October 23rd, 2006 at 4:28 pm
This is the NUMBER 1 most annoying thing about this fellowship, it totally rejects spring grads. I guess it does make a little sense if everyone must start at the same time, but three months is plenty of cushion. Though if you went to a stupid school like northwestern who only grants degrees twice a year, if you missed the June grad date, you’d be screwed until Dec. but you go to GT, who grants degrees at the end of every quarter, and so that would work.
you should look at nonprofits for the interim year.

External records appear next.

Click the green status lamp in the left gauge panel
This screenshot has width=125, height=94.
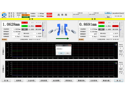(25, 26)
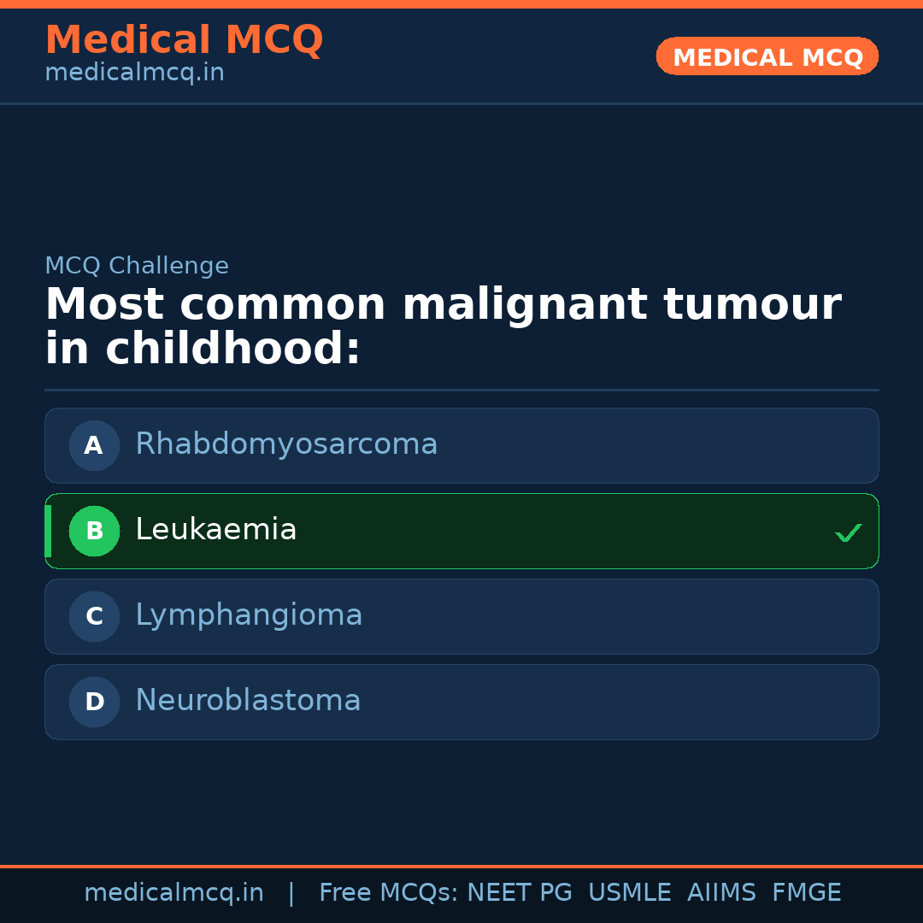Click the green letter B circle

pyautogui.click(x=94, y=531)
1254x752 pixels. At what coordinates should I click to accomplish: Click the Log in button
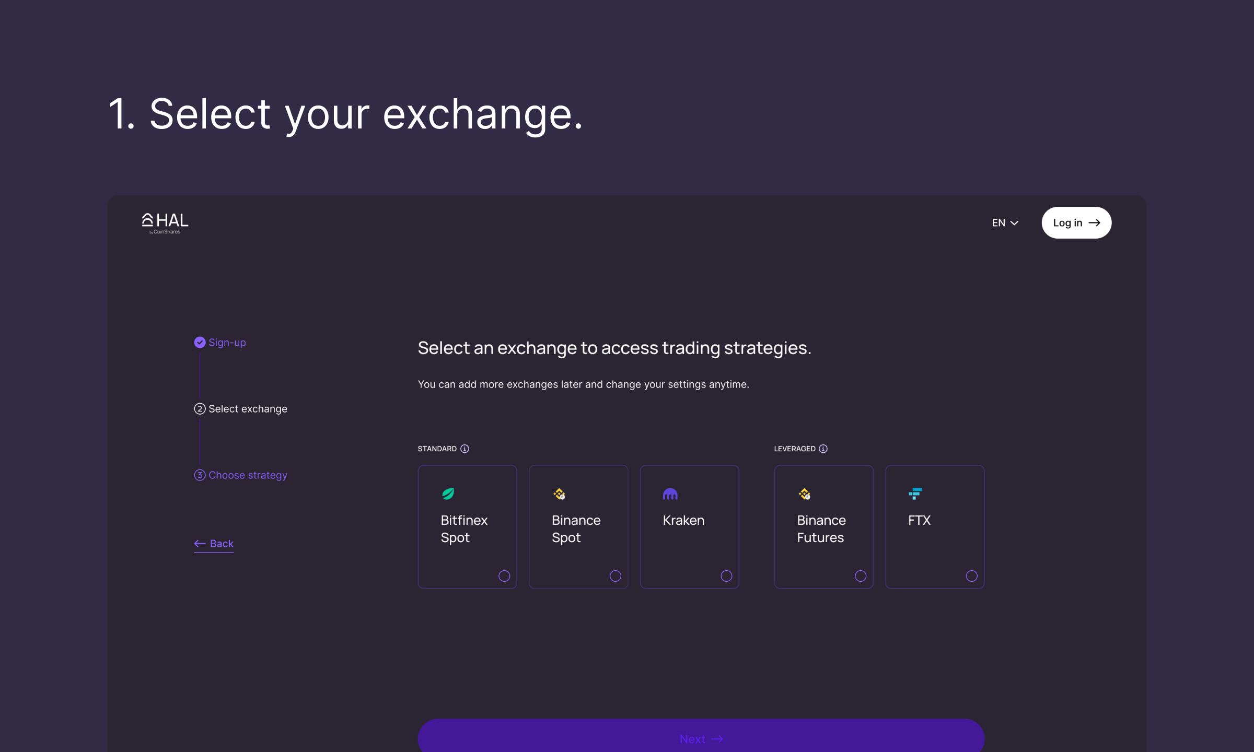pyautogui.click(x=1076, y=223)
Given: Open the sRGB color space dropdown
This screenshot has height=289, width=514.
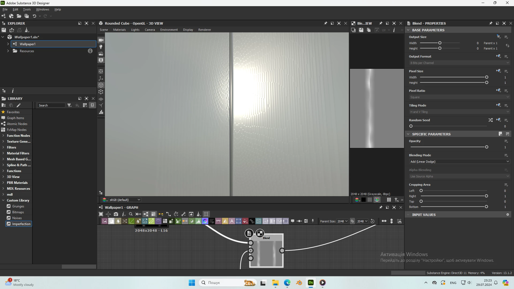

October 23rd, 2006 at 4:32 pm
We aren’t on quarters anymore, remember? And either way, I’m still screwed until Dec.
I’m bookmarking other short-term fellowships right now before I lose the ability to read. And failing all that, maybe I can just freelance communications jobs for particularly web-tarded candidates until ‘08.
Talk about Dr. Doolittle. Do little.
October 23rd, 2006 at 9:10 pm
well shit it sounds like the AAAS is sucking ASSS right about now. sorry you’re bummed. IM me if you need to vent. -d
October 24th, 2006 at 1:03 am
So what would your delay be? One option, admittedly not a very appealing one, would be to see if you can latch on to some GT prof as a labrat for the interim period, and then reapply.
Regardless, that is some bullshit.
October 24th, 2006 at 1:26 am
Jeez, Ched, you were good at math when you worked here. That would mean that I can’t start working as a AAAS fellow until Sept. ‘08. I should be done falsifying mixed mode crack growth data and BS’ing my committee by March ‘07 or so. A year and a half off. Not willing to stay in this shithole of a tech school generating more bad data for third world wages that long. But I gotta tell ya, maybe my aversion to the industry (read: lockheed) needs to take a dirt nap on this one.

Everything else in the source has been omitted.